I was thinking that I could have an SSH bastion host as a virtual machine, which will expose SSH as a a hidden service. I would SSH into this VM over Tor and then proxy SSH into the host OS from there. As I would only be using this rarely as a backup connection, I do not care about speed or convenience of connecting to it, only that it is always available and secure. Also, I would treat the public hostname like any other secret, as only I need access to it.
Other than setting up secure configs for SSH and Tor themselves, is it worth doing other hardening like running Wireguard over Tor? I know that extra layers of security can't hurt, but I want this backup connection to be as reliable as possible so I want to avoid unneeded complexity.
Security through obscurity is no security at all.
If you open up SSH to the wide world you secure the hell out of it. Full stop.

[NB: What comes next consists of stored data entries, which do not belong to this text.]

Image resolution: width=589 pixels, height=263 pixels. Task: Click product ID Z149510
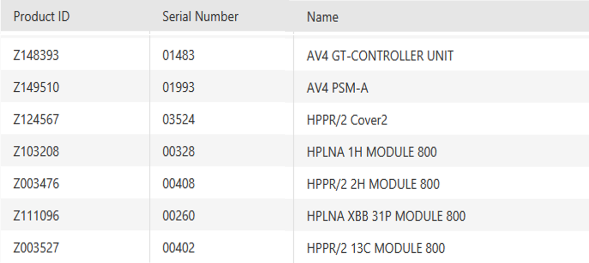coord(36,88)
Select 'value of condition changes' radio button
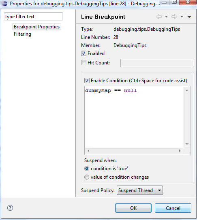Screen dimensions: 197x220 pyautogui.click(x=87, y=177)
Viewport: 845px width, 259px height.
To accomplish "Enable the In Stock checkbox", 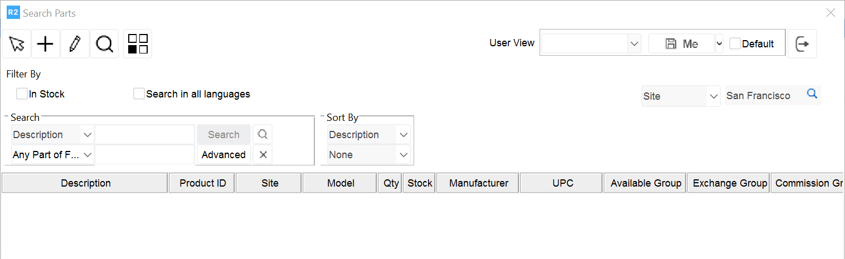I will point(22,94).
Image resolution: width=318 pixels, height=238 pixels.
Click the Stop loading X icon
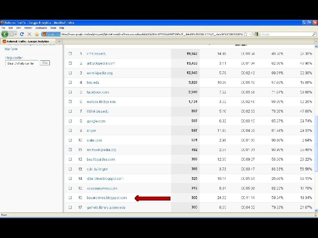(30, 34)
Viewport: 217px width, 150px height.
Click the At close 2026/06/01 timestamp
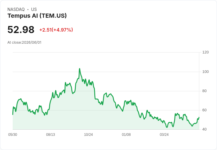pos(24,43)
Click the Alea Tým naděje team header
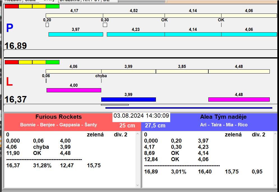 tap(223, 117)
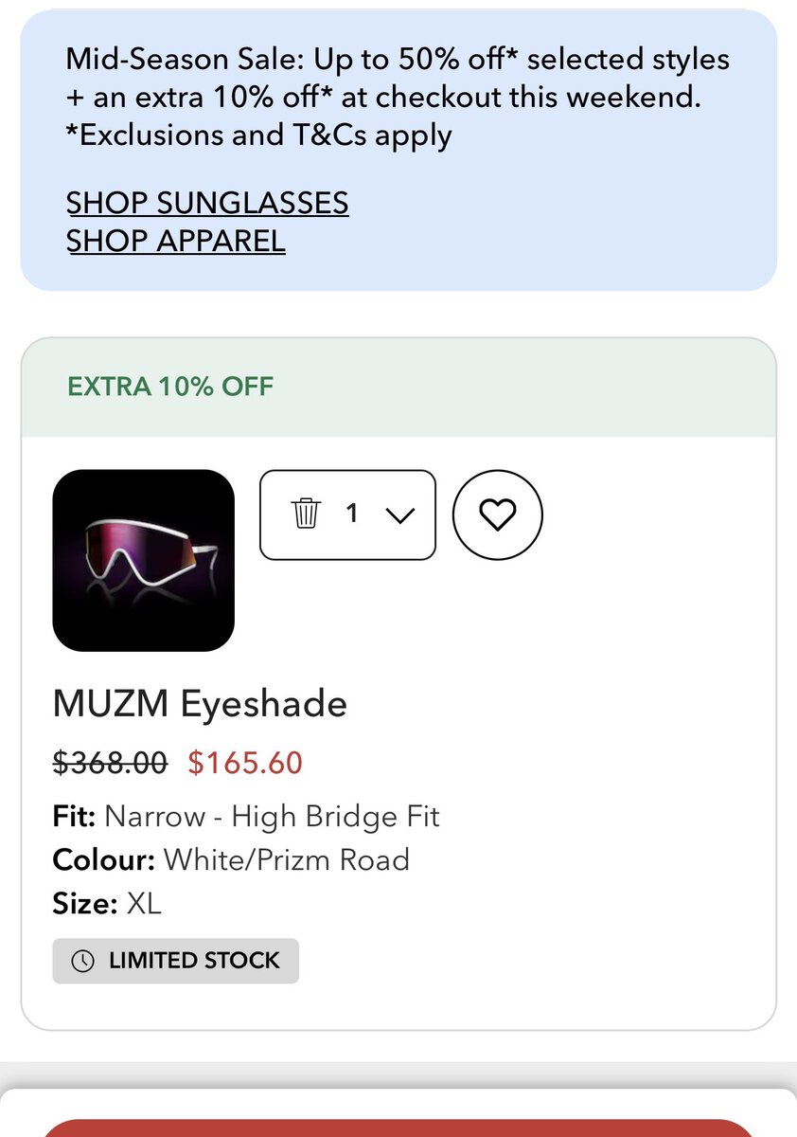Open the Shop Sunglasses link
Viewport: 797px width, 1137px height.
207,203
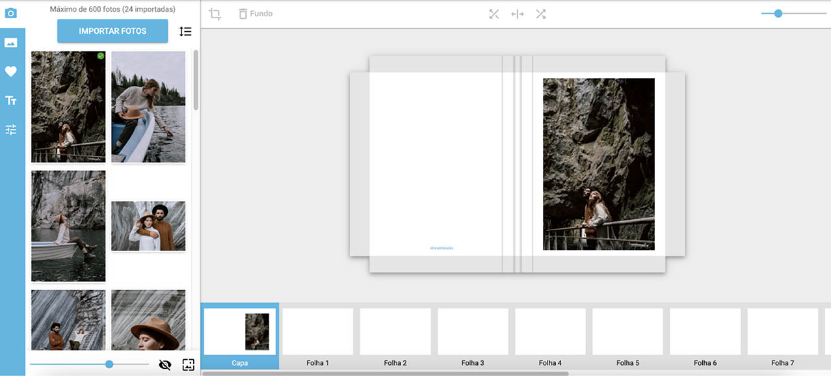The image size is (831, 376).
Task: Adjust the thumbnail size slider
Action: coord(109,364)
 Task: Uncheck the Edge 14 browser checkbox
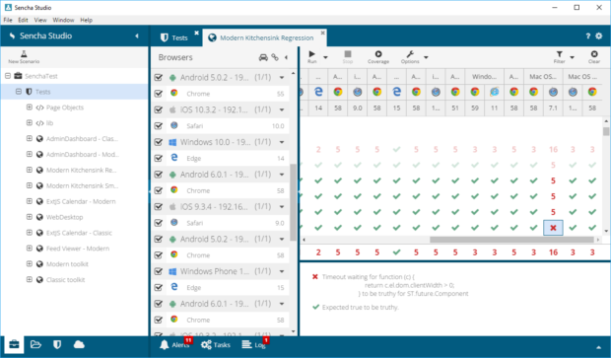pos(159,158)
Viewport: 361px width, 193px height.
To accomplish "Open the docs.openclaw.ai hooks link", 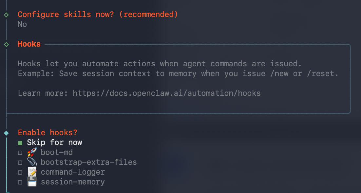I will coord(166,93).
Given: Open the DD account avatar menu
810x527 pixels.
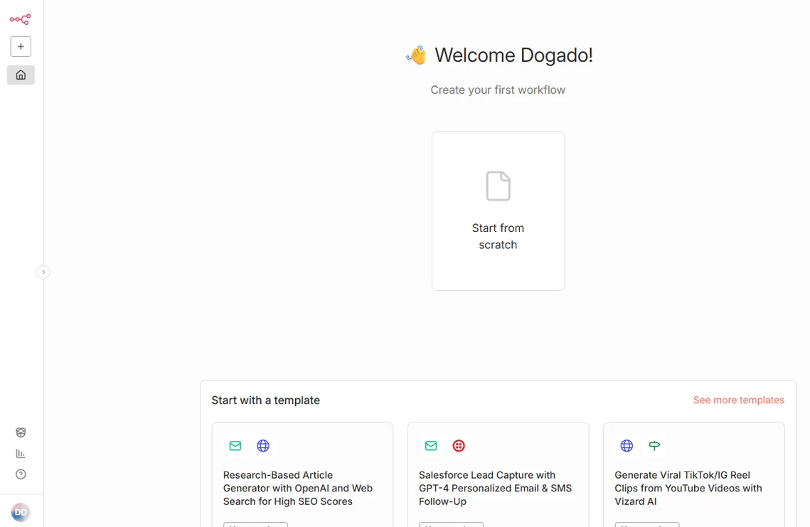Looking at the screenshot, I should pos(21,511).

To my knowledge there is no way to index Tor v3 hostnames unless the owner of the address explicitly shares them. Therefore, even if an attacker knew that I was behind Tor, they would have no way to find out the hostname of my service and connect to it, so it is not security through obscurity. They would have to get into my password manager and steal my public key. Am I wrong about this?
Whatever the case of the hostname being public or not, do you think it is important to add another layer of security such as Wireguard in this case, or is hardening the SSH config enough?
Relying on someone "not finding something out" is by definition security through obscurity. ;)
If you open up SSH to the Internet, any of it, secure it like your life depends on it :).
Look up hardening SSH and just use the same options for Tor as you would for the regular internet.
Two things to keep in mind:
- Tor is TCP only so you can't use mosh which uses UDP.
- Only allow connection through ssh keys without a password. I know you'll probably do that anyway, but it's good to point that out.